ISR Capital gets approval for acquisition of mining asset


ISR CAPITAL’S long-drawn-out proposed acquisition of a rare-earth mining asset - in the works since June two years ago - is finally making progress, with shareholder approval on Tuesday.

At an extraordinary general meeting, 100 per cent of over 760 million shareholder votes were cast in favour of the acquisition of a 60 per cent stake in Tantalum Holding (Mauritius) (THM), which fully owns Tantalum Rare Earth Malagasy SARLU (TREM). The latter has an exploration licence for a rare-earth mining concession in Madagascar.

ISR is acquiring the stake from REO Magnetic, a Singapore-registered private company, by issuing 747 million new shares, assigning a value of 0.4 Singapore cents to each of those shares for a deal valuation of S$3 million. But clarity is still wanting in various aspects, from the benefits of the deal to the direction of the company.

On when the company would start turning a profit, executive chairman Chen Tong predicted three years. This is based first on TREM’s exploration licence being renewed by the Madagascar government. The licence would be valid for three years, during which they would take necessary steps towards applying for a full mining licence. With the full mining licence, the firm would be able to start production immediately.

The renewal application was sent in December 2016 but the licence has not been renewed since. Mr Chen said they have not received any objections from the government so far. He also agreed that it is not confirmed as to whether the full mining licence would ultimately be granted to them.

If the exploration licence is not renewed, “we will consider (backup plans) but that will be the next steps”, said Mr Chen. “Now, we are still highly focused on making this transaction happen.”

The deal will also give REO controlling interest in ISR - the new shares represent 19 per cent of ISR’s enlarged share capital as at Oct 4. Currently, ISR’s single largest shareholder is Value Capital Asset Management with a 13.5 per cent stake. Mr Chen comes in second with an 11.2 per cent stake. He is also a director of THM.

Asked by The Business Times what REO’s plans might be after taking controlling interest, Mr Chen said “REO did not come to us to communicate about the company’s plans” but believed that next steps presented to the board of directors would be in the best interest of all the shareholders. He also confirmed there would be no change in the board of directors or management team for now.

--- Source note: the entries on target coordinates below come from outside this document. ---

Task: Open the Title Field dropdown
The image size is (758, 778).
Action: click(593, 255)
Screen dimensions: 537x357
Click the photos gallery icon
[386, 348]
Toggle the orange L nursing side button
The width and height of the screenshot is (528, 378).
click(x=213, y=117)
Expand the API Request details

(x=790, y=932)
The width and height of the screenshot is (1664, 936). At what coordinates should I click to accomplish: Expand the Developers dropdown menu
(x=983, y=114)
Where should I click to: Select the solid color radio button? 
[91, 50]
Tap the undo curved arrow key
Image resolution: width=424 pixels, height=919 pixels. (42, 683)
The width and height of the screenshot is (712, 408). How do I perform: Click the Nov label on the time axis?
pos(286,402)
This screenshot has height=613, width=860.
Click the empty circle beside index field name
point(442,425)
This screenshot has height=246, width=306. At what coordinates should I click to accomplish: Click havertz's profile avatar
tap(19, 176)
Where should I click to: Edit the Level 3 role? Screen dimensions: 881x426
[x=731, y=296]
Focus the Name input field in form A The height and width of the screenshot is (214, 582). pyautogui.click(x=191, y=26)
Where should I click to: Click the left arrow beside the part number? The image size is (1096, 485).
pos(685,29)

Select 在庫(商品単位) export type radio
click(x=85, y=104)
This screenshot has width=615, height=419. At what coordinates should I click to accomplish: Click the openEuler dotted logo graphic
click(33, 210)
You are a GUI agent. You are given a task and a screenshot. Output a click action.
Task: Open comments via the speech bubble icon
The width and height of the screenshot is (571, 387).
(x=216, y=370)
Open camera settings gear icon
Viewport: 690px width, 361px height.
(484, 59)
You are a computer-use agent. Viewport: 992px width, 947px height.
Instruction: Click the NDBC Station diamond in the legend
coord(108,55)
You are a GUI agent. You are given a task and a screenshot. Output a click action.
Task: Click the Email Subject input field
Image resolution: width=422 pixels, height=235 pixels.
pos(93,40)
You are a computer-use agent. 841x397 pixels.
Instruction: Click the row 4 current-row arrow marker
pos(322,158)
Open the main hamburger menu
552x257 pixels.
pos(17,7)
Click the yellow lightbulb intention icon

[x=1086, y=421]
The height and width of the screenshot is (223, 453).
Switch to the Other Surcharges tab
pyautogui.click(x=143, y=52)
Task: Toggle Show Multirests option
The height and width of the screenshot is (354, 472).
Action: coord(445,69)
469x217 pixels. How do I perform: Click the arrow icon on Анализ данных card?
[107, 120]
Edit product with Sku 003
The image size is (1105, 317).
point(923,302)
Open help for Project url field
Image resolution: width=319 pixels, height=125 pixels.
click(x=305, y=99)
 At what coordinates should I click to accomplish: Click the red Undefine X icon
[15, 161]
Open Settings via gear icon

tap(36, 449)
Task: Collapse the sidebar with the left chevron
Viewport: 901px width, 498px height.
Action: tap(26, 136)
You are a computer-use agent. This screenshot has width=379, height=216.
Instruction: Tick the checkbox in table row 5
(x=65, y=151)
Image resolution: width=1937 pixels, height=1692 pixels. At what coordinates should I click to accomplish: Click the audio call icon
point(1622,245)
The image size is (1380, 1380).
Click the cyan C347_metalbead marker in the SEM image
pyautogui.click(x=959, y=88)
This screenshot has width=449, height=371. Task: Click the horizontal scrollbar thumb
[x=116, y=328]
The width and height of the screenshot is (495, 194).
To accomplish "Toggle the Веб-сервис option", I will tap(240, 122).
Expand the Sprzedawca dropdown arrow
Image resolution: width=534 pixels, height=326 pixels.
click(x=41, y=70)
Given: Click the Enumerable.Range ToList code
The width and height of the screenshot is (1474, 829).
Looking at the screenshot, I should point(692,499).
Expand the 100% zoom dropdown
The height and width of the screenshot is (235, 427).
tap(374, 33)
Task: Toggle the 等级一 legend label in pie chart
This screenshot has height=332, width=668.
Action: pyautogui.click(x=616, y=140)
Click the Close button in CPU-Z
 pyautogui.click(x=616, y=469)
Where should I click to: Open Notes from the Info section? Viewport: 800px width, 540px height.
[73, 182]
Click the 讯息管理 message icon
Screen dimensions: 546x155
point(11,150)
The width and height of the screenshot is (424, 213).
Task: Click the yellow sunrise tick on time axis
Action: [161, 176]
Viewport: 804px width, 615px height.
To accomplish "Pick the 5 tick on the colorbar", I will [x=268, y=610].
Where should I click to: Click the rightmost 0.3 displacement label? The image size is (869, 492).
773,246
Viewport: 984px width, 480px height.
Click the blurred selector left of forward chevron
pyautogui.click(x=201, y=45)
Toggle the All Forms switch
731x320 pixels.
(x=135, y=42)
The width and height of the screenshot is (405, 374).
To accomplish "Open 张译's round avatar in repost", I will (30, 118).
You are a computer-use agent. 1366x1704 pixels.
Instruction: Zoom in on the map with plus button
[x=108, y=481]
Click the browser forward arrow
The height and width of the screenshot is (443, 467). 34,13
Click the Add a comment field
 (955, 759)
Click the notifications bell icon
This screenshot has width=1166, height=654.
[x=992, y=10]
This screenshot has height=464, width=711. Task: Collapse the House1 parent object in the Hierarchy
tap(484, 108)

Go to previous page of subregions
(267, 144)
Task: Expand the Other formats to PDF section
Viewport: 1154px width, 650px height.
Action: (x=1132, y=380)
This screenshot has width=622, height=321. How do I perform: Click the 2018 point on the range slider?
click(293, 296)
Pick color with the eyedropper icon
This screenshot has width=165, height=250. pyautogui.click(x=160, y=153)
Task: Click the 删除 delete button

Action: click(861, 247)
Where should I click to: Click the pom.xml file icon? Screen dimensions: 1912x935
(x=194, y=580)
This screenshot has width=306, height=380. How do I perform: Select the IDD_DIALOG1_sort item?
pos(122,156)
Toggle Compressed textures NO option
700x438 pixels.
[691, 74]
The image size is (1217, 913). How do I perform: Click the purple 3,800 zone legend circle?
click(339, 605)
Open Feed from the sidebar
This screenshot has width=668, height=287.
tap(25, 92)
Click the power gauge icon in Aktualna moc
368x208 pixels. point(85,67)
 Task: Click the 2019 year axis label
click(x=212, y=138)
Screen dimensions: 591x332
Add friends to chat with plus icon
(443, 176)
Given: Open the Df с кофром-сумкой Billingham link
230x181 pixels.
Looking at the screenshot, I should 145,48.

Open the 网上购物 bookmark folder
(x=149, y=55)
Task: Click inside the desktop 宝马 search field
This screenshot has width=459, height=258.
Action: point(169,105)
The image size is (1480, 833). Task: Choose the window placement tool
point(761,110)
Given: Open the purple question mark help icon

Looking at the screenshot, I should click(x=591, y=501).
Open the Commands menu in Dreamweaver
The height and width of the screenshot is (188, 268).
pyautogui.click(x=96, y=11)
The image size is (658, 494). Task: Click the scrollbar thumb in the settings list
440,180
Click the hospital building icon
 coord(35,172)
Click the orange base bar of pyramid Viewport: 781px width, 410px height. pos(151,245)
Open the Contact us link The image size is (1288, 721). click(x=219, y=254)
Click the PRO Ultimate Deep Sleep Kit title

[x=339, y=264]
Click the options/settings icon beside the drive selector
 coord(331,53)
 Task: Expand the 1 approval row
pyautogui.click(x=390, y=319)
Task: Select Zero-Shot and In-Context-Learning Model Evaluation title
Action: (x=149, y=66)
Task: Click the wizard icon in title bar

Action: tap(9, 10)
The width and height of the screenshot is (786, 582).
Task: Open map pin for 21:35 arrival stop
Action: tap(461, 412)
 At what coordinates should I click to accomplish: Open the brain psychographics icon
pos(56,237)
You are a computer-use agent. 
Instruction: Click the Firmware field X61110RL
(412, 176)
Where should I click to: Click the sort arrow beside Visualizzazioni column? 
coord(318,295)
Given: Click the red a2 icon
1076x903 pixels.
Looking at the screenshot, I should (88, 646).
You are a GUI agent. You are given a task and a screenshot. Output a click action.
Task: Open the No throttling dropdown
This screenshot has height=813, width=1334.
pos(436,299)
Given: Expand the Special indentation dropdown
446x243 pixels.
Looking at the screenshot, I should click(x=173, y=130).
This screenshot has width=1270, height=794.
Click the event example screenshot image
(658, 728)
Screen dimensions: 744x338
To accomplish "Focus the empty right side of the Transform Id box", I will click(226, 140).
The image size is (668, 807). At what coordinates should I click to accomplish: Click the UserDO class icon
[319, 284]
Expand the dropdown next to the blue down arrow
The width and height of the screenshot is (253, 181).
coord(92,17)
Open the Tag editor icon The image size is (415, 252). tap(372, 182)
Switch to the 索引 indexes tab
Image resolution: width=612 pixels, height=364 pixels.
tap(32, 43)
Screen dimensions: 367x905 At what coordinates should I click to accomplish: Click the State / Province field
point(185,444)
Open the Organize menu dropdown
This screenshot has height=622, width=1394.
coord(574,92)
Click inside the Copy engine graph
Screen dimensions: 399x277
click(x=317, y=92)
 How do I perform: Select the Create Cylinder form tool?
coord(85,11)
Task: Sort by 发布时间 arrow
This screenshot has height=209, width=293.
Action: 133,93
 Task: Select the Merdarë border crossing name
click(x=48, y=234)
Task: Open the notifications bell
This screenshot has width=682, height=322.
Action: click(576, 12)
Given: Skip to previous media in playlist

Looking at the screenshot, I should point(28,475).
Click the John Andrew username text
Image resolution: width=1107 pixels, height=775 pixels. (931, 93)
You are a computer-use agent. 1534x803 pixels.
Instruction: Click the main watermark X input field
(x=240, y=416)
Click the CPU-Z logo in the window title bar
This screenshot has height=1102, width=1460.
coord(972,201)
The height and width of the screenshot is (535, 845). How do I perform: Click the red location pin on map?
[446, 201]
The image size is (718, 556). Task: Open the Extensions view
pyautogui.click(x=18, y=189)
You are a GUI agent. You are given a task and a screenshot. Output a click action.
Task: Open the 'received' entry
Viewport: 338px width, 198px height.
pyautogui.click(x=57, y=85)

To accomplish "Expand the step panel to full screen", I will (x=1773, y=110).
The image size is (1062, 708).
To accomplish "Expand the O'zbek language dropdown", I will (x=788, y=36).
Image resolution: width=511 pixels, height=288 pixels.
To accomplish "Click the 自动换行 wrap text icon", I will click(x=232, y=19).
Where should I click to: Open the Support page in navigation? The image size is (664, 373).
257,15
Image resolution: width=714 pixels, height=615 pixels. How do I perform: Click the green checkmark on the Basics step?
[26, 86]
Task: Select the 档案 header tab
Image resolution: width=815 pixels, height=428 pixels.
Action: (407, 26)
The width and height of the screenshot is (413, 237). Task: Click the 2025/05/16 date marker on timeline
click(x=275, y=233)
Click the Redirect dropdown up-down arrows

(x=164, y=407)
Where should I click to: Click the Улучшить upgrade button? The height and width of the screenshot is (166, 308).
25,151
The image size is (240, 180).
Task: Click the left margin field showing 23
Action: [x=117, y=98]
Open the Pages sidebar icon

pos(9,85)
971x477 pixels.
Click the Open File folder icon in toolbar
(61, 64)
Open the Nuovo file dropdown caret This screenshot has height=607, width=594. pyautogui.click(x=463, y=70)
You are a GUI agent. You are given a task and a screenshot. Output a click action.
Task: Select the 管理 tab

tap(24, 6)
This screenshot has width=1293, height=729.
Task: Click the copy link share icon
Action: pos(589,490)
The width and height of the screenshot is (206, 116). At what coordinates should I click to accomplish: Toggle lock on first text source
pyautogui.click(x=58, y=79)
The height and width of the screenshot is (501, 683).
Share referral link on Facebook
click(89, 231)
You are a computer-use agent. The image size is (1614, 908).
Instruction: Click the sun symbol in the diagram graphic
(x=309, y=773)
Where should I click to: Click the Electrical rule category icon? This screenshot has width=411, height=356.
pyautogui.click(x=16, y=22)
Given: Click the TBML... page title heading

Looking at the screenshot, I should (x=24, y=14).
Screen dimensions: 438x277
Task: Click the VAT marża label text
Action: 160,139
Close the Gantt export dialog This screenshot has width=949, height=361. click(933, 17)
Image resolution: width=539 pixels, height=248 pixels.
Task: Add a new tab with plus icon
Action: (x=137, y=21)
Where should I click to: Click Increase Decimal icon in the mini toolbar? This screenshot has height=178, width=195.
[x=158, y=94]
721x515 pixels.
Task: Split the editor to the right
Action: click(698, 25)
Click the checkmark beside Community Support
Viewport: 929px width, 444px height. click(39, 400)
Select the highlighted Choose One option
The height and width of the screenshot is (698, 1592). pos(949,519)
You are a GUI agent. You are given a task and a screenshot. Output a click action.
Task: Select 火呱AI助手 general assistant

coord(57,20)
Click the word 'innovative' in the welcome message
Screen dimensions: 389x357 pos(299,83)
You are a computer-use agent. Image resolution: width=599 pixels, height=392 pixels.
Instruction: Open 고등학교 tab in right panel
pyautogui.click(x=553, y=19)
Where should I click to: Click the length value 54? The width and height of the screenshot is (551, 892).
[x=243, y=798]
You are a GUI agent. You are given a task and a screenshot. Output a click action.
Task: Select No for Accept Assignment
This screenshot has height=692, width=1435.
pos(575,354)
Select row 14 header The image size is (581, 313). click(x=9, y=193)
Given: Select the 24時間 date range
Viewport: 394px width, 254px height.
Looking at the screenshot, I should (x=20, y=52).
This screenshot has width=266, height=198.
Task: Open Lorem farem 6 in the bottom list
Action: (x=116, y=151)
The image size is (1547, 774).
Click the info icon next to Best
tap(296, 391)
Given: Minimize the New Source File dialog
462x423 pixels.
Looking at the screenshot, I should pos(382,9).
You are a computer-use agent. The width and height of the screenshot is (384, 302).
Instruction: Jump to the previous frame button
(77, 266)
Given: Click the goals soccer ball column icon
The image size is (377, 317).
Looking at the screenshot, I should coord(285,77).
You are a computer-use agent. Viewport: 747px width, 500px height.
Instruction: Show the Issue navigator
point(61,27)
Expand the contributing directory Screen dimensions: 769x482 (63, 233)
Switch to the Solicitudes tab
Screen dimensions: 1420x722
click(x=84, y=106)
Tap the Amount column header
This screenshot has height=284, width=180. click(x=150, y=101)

Questions also linger on whether thorough homework has been done.

An independent valuation report by Behre Dolbear Australia Pty Limited lists the concession’s preferred value at US$44.5 million. REO had paid 3.7 million euros (S$5.82 million) when it acquired the stake. If they had obtained access to such a valuable concession at a bargain, why sell? Mr Chen did not respond directly to this point.

ISR also said it engaged Ernst & Young (Mauritius) last year to perform financial due diligence. The report remains in the process.

Meanwhile, ISR has been on SGX’s watch list since December 2017 and share price has been tanking. Its counter was among last year’s worst performers which had ended the year down close to 80 per cent or more. Since starting this year at one Singapore cent, the share price has declined about 60 per cent. ISR stock has also been actively traded.

When pressed on the dismal stock price and factors driving trading activity, Mr Chen said: “We do not know, that’s the market forces.”